To do: Each line below with the word "agent" needs to be copied.
*** Begin section ***
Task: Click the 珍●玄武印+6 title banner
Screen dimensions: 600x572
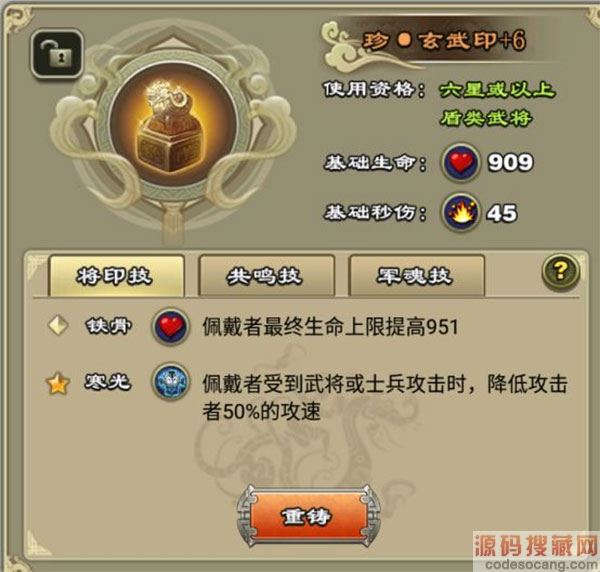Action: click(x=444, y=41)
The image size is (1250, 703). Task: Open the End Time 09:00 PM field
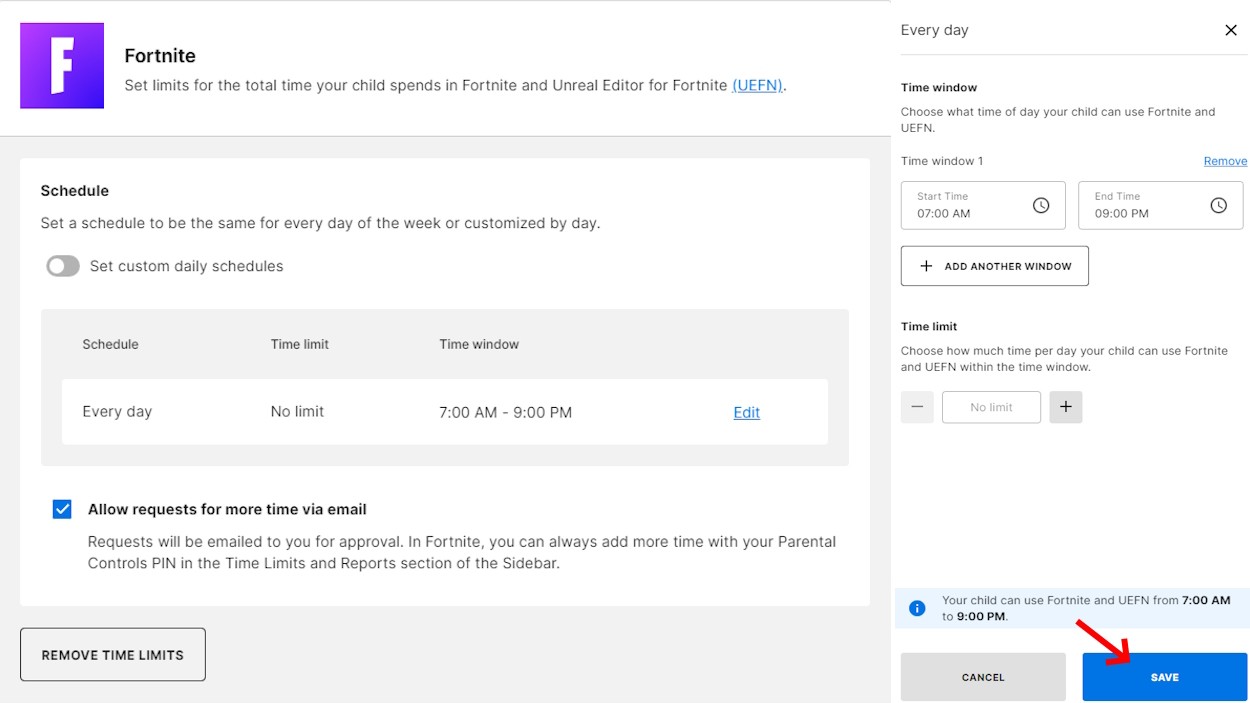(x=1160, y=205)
*** End section ***
*** Begin section ***
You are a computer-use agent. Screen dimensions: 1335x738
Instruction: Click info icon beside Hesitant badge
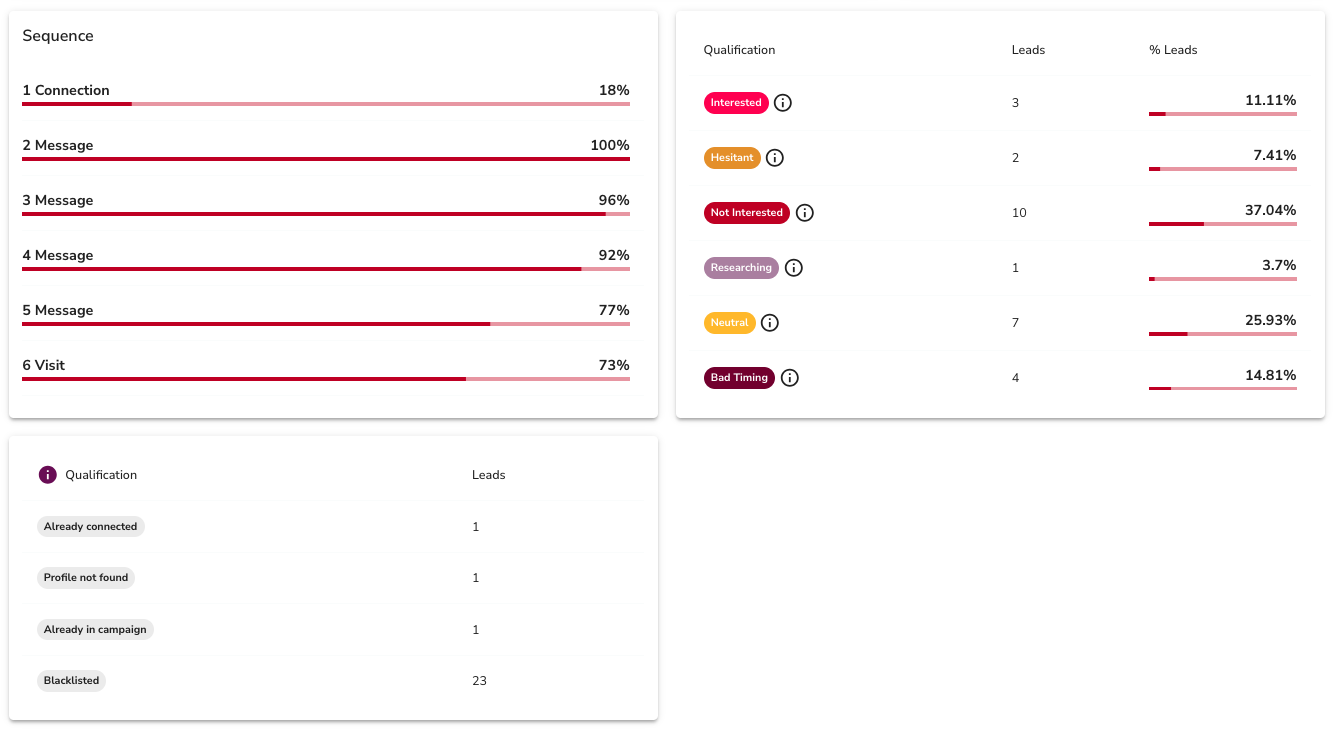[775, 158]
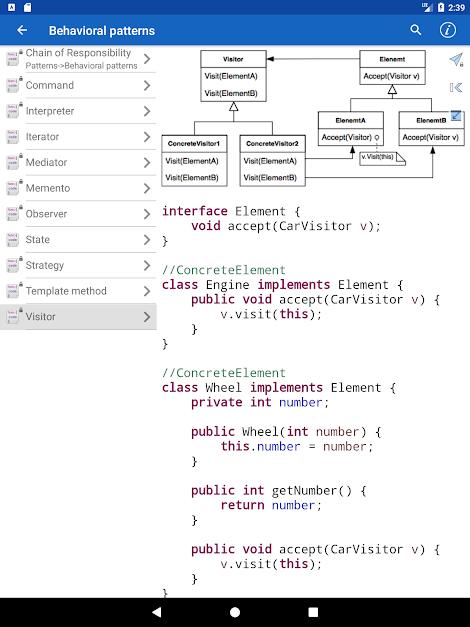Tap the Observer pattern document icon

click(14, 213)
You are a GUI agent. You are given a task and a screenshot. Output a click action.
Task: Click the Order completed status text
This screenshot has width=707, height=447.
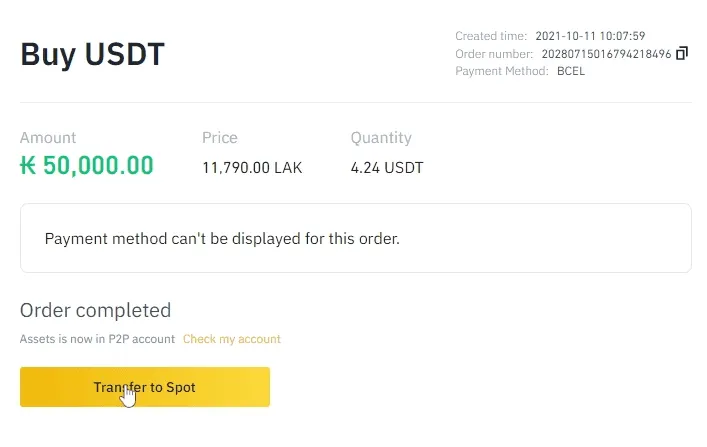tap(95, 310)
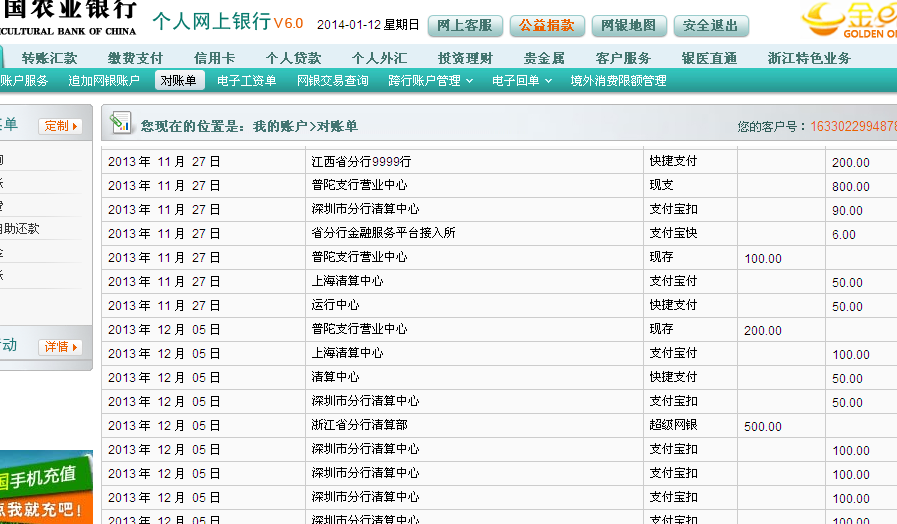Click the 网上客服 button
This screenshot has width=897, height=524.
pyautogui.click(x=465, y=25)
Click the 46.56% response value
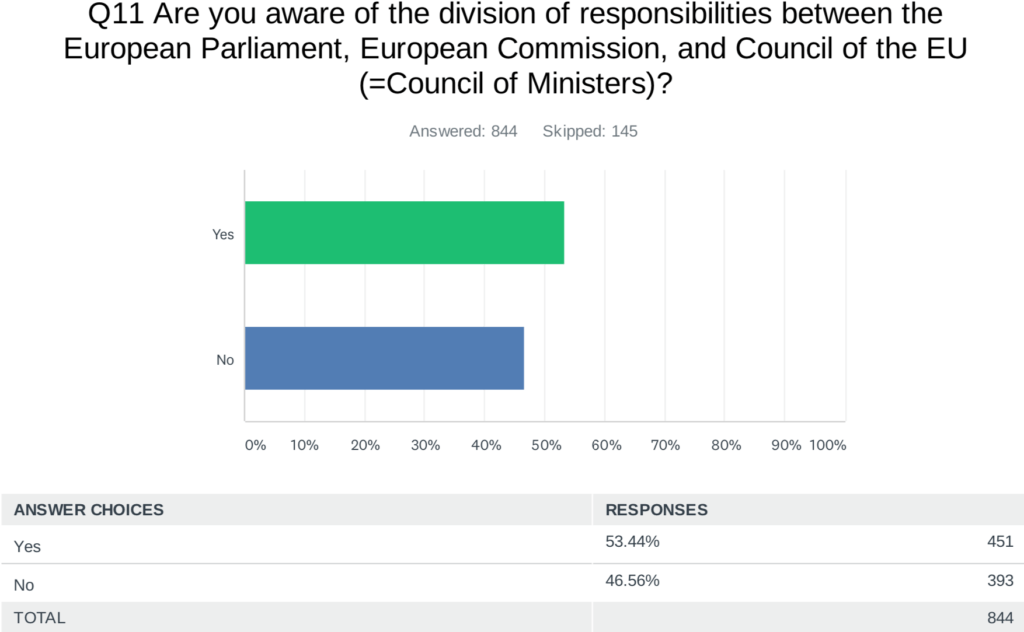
*** End section ***
Exercise output:
You are a computer-use agent. Screen dimensions: 1335x738
You are a GUI agent. You are given a task and a screenshot. Output a click action.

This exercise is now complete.